Implication of this study

In this study, a tool with acceptable validity and reliability evidence was designed that researchers can use in their future studies in the field of metamotivation. This tool can be used by educationists in order to know the motivational components of students and based on the obtained information, targeted educational interventions can be designed. Also, this tool can be used for students' self-awareness of motivational status. Using the information obtained from the second phase of the study, psychologists and educational counselors can suggest motivational strategies which fit to students motivation states.

Limitations and strengths

Real experiences of medical students were obtained through deep interviews, it can therefore be claimed that none of the identified components include an abstract aspect, and none have been inferred from the personal opinions and perceptions of the students. On the other hand, we tried to evaluate and prove the nature of the interview results through EFA.

The focus of this study was on medical students. Therefore, there is doubt in generalizing the findings of this study to other medical and non-medical students. Considering that we were looking for the ultimate reason for using strategies in phase 1; It was not easy for students to express these reasons that may have affected the identified components. It should also be noted that the interviews were held virtually due to the covid 19 pandemic. It is possible that conducting face-to-face interviews will make more and better-quality data available to the researcher.

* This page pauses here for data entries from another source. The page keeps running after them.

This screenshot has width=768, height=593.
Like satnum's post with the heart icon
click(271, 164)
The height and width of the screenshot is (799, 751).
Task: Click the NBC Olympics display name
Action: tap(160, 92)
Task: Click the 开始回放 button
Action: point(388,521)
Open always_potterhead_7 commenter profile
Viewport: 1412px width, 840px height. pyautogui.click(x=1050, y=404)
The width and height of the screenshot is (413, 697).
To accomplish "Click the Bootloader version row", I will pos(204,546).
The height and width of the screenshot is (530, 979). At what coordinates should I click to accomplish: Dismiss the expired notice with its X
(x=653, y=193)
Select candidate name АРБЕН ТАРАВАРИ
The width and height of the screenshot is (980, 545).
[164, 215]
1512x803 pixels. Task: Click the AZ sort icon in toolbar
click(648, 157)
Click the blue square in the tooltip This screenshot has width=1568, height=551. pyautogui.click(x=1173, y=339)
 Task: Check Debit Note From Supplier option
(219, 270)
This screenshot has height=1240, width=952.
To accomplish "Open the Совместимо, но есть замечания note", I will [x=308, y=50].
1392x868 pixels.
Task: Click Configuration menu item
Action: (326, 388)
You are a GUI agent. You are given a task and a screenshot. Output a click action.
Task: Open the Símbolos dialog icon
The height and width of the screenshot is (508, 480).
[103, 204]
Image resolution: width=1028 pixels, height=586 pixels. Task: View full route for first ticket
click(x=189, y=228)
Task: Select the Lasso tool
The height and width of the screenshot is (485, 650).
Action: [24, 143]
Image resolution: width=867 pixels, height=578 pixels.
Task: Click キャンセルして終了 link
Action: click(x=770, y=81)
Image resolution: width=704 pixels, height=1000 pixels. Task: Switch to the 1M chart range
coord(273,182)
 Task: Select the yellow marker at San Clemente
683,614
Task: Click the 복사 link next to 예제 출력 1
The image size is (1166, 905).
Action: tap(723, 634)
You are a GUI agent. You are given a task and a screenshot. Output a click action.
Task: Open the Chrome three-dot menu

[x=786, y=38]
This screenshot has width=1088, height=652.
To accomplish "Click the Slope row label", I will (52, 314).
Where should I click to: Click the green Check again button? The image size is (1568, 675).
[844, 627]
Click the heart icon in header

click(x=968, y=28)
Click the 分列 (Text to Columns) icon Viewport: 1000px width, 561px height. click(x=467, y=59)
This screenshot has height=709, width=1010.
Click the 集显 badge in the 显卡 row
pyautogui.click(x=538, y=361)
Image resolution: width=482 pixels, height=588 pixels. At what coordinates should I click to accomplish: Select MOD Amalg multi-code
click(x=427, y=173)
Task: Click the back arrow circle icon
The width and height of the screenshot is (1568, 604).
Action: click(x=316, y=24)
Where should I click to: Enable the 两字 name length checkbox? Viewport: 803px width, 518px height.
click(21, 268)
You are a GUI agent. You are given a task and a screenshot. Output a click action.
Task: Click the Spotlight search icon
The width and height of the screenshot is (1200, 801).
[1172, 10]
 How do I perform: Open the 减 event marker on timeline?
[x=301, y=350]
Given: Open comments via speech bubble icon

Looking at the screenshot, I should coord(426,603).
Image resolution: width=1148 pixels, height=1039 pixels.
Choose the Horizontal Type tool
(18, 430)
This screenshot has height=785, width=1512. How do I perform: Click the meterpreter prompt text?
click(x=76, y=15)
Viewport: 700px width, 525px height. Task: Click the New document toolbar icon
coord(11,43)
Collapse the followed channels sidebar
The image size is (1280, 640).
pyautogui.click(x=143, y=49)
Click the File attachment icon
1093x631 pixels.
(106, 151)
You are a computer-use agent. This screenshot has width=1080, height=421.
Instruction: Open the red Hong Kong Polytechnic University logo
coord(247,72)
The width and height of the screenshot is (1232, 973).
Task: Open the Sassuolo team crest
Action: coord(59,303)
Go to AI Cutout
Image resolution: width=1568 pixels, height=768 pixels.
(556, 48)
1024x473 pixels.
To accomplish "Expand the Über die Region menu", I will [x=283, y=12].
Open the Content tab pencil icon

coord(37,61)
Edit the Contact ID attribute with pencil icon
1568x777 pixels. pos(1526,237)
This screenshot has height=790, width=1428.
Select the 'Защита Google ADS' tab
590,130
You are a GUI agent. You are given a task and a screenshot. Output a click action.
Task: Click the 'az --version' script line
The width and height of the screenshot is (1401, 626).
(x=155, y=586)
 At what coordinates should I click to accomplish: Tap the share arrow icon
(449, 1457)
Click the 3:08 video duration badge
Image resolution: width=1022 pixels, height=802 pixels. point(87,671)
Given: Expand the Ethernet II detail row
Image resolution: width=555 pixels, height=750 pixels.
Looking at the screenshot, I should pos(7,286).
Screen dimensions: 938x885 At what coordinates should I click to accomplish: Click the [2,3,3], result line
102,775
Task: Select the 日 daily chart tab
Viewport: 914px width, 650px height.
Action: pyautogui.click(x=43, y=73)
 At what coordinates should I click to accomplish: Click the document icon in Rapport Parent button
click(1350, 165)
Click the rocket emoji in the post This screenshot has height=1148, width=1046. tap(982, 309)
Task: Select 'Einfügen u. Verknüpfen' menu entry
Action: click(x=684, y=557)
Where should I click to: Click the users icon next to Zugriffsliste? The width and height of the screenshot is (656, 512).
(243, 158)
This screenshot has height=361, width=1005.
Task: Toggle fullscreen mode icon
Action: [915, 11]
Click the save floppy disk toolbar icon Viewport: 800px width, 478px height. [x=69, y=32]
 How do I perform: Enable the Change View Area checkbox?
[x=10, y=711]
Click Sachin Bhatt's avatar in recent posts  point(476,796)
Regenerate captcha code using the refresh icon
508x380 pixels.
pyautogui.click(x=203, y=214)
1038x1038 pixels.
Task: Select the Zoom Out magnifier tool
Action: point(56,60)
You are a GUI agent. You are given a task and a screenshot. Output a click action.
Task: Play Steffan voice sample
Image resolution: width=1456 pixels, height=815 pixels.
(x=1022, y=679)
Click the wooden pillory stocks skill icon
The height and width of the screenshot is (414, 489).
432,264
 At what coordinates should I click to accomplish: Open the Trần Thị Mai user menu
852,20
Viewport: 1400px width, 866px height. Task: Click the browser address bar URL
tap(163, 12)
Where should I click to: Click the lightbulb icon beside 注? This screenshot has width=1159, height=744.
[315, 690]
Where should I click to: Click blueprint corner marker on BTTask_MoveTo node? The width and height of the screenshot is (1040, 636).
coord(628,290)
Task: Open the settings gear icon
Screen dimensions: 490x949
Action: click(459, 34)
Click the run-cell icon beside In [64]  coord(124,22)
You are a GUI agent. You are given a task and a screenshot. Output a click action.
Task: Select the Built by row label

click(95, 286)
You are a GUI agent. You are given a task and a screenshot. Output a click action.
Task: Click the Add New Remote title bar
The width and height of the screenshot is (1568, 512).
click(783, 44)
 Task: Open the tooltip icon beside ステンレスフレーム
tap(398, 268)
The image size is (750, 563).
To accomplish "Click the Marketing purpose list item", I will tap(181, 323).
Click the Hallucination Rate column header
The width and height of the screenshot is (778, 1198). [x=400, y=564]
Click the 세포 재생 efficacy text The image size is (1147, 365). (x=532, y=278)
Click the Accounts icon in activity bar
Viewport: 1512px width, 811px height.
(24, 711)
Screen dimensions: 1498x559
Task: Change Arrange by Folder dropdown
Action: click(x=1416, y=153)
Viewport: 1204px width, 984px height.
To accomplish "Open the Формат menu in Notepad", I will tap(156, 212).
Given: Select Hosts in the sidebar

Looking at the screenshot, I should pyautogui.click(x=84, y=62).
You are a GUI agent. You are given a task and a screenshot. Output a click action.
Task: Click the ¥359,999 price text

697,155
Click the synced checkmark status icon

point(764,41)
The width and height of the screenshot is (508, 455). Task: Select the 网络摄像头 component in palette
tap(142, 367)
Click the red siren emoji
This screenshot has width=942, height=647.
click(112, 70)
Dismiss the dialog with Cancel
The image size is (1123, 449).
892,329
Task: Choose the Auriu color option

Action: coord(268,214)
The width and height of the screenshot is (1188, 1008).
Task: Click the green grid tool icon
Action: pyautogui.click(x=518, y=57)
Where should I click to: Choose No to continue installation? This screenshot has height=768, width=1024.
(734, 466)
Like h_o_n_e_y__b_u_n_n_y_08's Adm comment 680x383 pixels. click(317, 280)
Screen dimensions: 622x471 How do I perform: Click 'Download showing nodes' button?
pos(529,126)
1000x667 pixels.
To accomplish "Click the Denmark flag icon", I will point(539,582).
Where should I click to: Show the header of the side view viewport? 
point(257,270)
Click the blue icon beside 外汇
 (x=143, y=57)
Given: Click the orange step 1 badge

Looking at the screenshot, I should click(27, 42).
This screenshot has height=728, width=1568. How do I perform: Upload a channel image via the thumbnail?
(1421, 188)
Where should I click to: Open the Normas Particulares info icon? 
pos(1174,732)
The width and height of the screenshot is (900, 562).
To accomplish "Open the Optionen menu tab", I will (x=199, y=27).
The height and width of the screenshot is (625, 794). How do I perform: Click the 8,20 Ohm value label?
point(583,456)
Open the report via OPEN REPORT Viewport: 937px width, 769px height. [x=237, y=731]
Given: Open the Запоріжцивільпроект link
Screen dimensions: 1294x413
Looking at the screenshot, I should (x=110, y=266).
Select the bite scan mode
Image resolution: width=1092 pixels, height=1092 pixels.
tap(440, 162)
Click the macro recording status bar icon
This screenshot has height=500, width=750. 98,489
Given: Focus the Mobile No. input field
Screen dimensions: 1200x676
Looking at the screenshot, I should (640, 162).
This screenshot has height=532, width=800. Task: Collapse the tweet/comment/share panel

Other limitation of our study is its relatively small sample size for the estimation of each structural model in Phase B. Although the minimum sample size was calculated based on the assumptions of SEM, it is evident that the higher the number of samples, the better the generalizability of the results.

Conclusion and recommendations

The identification of motivational components is a very fundamental idea in the Miele and Scholer's model. This idea is a very significant effort for making metamotivational studies more purposeful. The results of this study indicate that the six motivational components of the Miele and Scholer's model are the key and essential components in this process. Although the expectations of the metamotivational model as to the predictive relation between the strategies and components were not fully met, in this study, the fundamental assumption of the metamotivational model, i.e., the direct relationship between one or two motivational regulation strategies and the motivational components was proven.

Future studies are recommended for the identification of the phenomenological experiences of the six mentioned components. The discovery of the structural relationship between these components and the medical students' desire and intention of the medical students to perform their academic tasks is a need. It is expected that future studies investigate the effect of simultaneous use of several motivational regulation strategies on the motivational components. If the goal is to use this scale in other research, it seems that it might be useful to have an additional study that links strategy use to student outcomes or other measures. It is also suggested to investigate metamotivational processes in the field of faculty members in future studies.